For Robbins’ building, Van Osdel selected a Renaissance style front with ten great round-arched windows extending across each floor of the Water Street facade and eighteen spanning each floor on the Wells side. The strength of the iron called for little more than the width of a fluted column between windows. With five stories of wide arched windows rising one tier above the other the nearly all glass surface must have glistened in the afternoon sun while allowing a flood of light to bathe the interior.
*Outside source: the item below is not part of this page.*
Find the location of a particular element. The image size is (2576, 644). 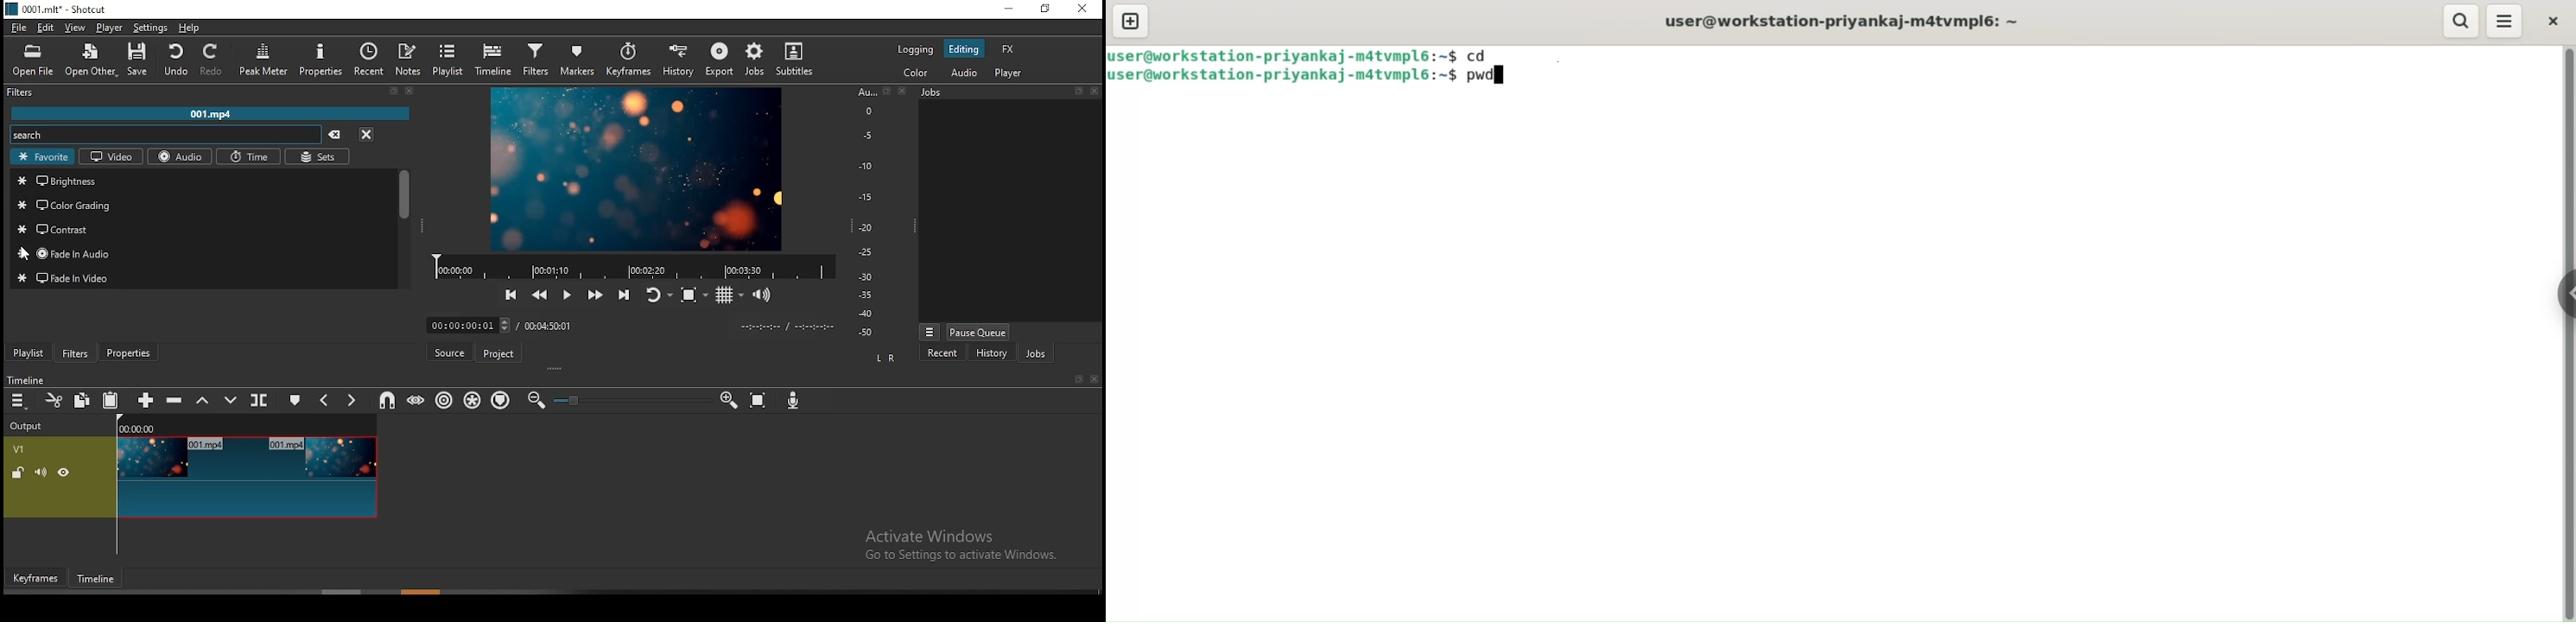

timeframe is located at coordinates (96, 579).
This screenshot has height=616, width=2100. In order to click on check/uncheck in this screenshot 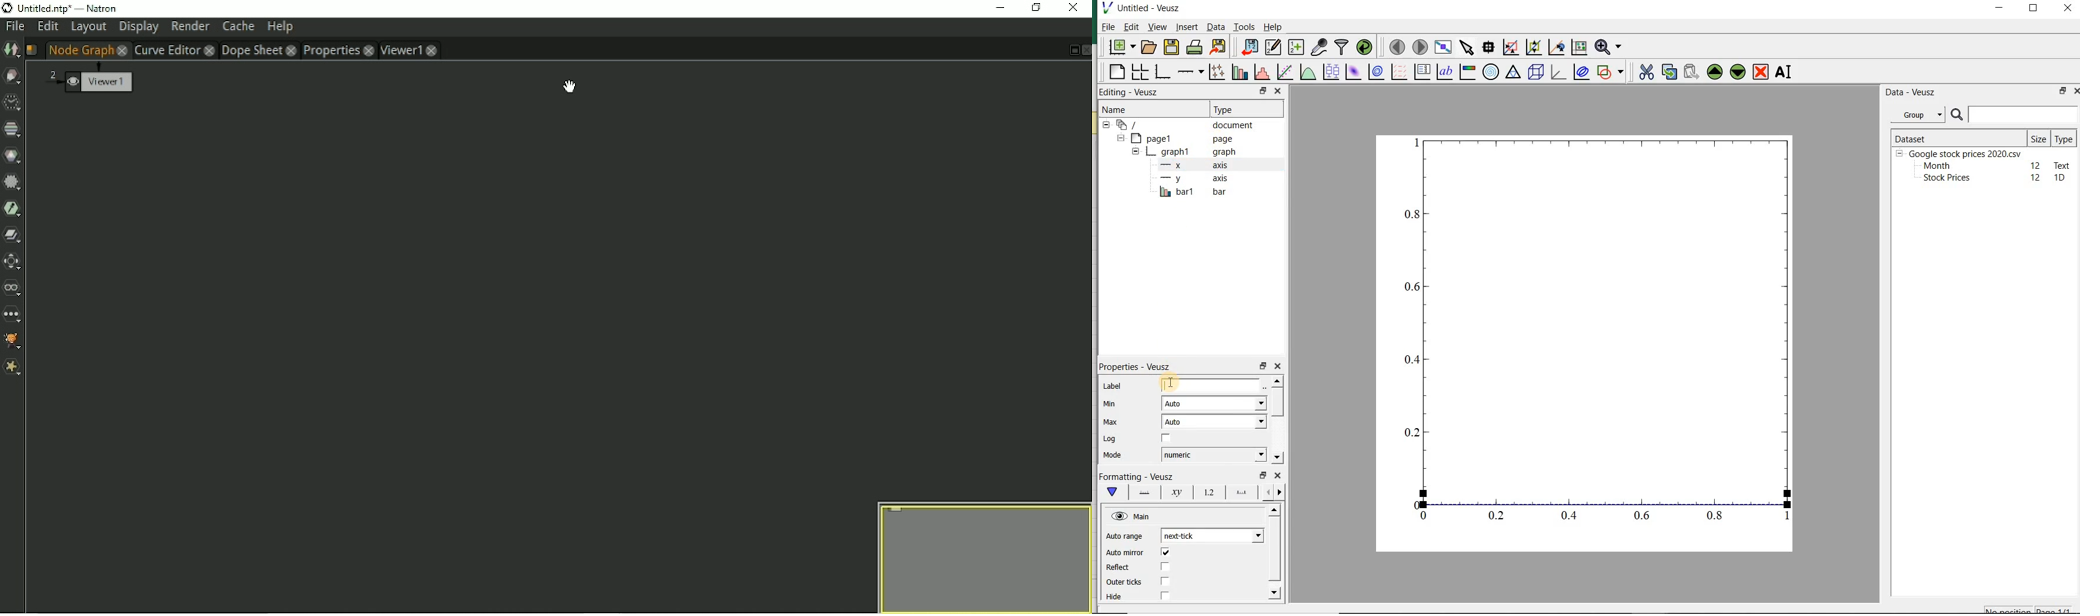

Van Osdel employed a favorite architectural device at the time—he made each story shorter than the one beneath it. Some say this was to create the illusion of greater height, others allege that the lower floors commanded the highest rents and deserved the greater dignity afforded by high ceilings and spaciousness.
Gilbert Hubbard & Company
Advertisement from 1868
The Robbins Building represented an advance in building technology in Chicago. The commercial new buildings that lined the business streets of American cities at this time typically had side and brick walls of common brick to carry the load of wooden beams, joints, and flooring. Slender cast iron columns supported the floors in wide-spanned interior spaces. The fronts of such buildings, whether made of stone or cast iron, supported themselves and nothing else. This was the case of the Rollins Building, which occupied a corner lot and therefore had two facades. In this instance the two iron fronts supported not only themselves, but also some of the floor loads and thus created, in effect, an exterior iron frame. This principal would later be more fully explored as architects experimented with ways ti build higher structure. Indeed, a contemporary version of an exterior iron frame can be seen in the John Hancock Building erected on upper Michigan Avenue in 1968.
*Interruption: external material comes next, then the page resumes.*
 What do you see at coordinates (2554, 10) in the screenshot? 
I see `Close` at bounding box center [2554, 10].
Painted a light color, it looked like a Venetian palazzo and was certainly a departure in scale, ornamentation, and lightness of appearance from the stone, brick and wooden commercial buildings of mid-century Chicago.
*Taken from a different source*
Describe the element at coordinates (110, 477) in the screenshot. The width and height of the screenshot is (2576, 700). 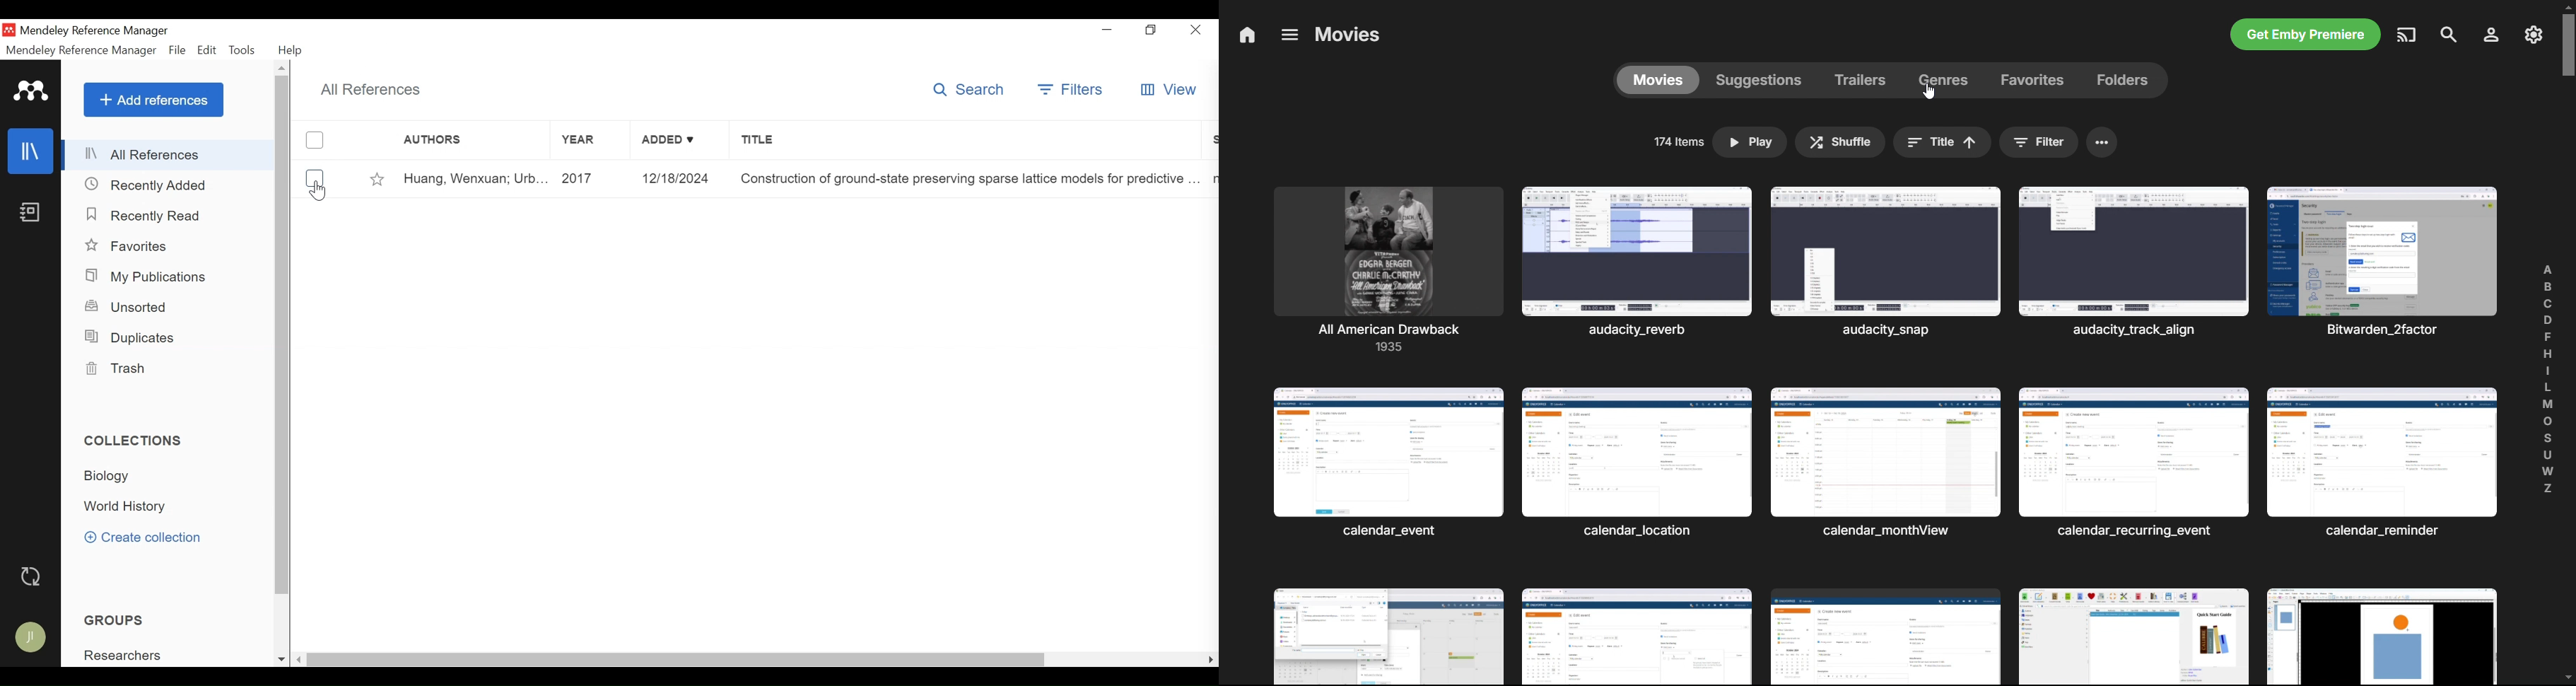
I see `Collection` at that location.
Until the Great Fire, the large firm of Gilbert, Hubbard & Co.. ship chandlers, occupied this building. No photograph has come to light, but the firm used a wood engraving of the building in the 1868 pocket-sized Guide to the City of Chicago to promote “twines and cordage, tents and tarpaulins, and horsecovers of plain or rubber coated duck constantly or made to order.”
Another notable feat was the raising of the Robbins Building, an iron building 150 feet long, 80 feet wide and five stories high, located at the corner of South Water Street and Wells Street. This was a very heavy building; its ornate iron frame, its twelve inch thick masonry wall filling, and its “floors filled with heavy goods” made for a weight estimated at 27,000 tons, a large load to raise over a relatively small area. Hollingsworth and Coughlin took the contract and in November 1865 lifted not only the building but also the 230 feet of stone sidewalk outside it. The complete mass of iron and masonry was raised 27.5 inches, “without the slightest crack or damage.”